Przykładowo, dobrze zbadany gen TP53 wykryto w 42% próbek pochodzących od osób chorujących m.in. na raka nerki, głowy i ostrą białaczkę szpikową. Z kolei gen BAP1 powtarzał się bardzo często w materiałach zawierających komórki nowotworowe z guzów nerek i macicy. Dostrzeżono też pewną tendencję – o przeżyciu i dalszym rozwoju większości nowotworów decyduje zazwyczaj od 2 do 6 mutacji.
Poza odkryciem tych powiązań genowych, naukowcy rozpoznali szereg mutacji charakterystycznych dla określonych nowotworów. Przełom stanowi także fakt, że dotąd wysiłki badaczy ludzkiego genomu skupiały się na analizie jednego rodzaju raka, a naukowcy z Washington University wzięli pod lupę wiele jego różnych odmian.
Wyniki badań opublikowane na łamach czasopisma "Nature" są wstępem do stworzenia nowych metod diagnostycznych i wdrożenia zindywidualizowanych terapii zorientowanych na leczenie konkretnych nowotworów. Dzięki temu w przyszłości testy onkologiczne będą szybsze, prostsze i bardziej ujednolicone, przy czym ułatwią onkologom dobranie takiej metody leczniczej odpowiadającej swoistym potrzebom pacjenta.

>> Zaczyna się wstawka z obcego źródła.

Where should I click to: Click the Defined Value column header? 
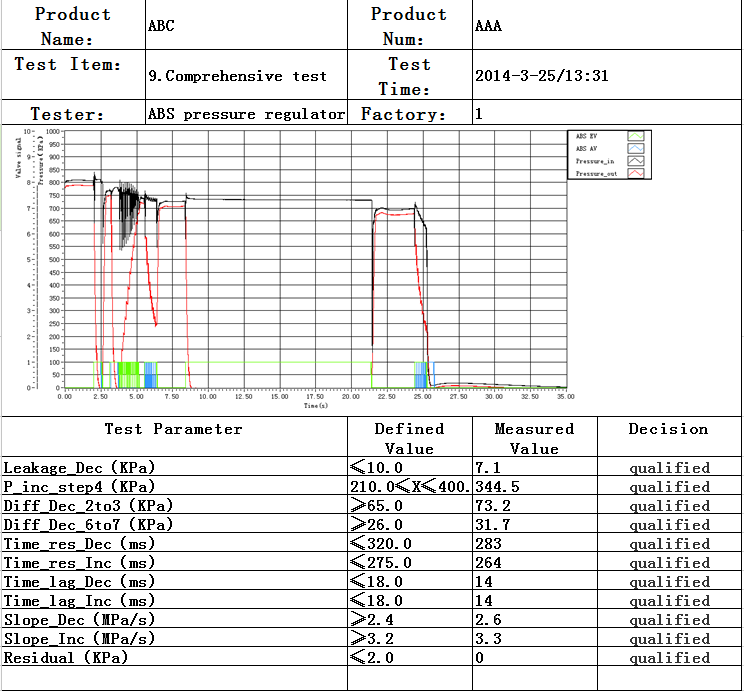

To dopiero początek – powiedziała główna autorka badania, Dr Li Ding. Wielu onkologów i naukowców zastanawiało się nad tym, czy jest możliwe stworzenie kompletnej listy genów warunkujących powstanie wszystkich chorób nowotworowych u ludzi. Sądzę, że jesteśmy coraz bliżej realizacji tego celu – dodała. Ding jest uważana za specjalistkę w dziedzinie genetyki nowotworów. W 2008 roku nadzorowała i zakończyła pełnym sukcesem badanie, we współpracy z innymi wiodącymi instytutami naukowymi, dotyczące genomiki gruczolaka płuc i mające na celu identyfikację kluczowych genów i ścieżek molekularnych raka płuc.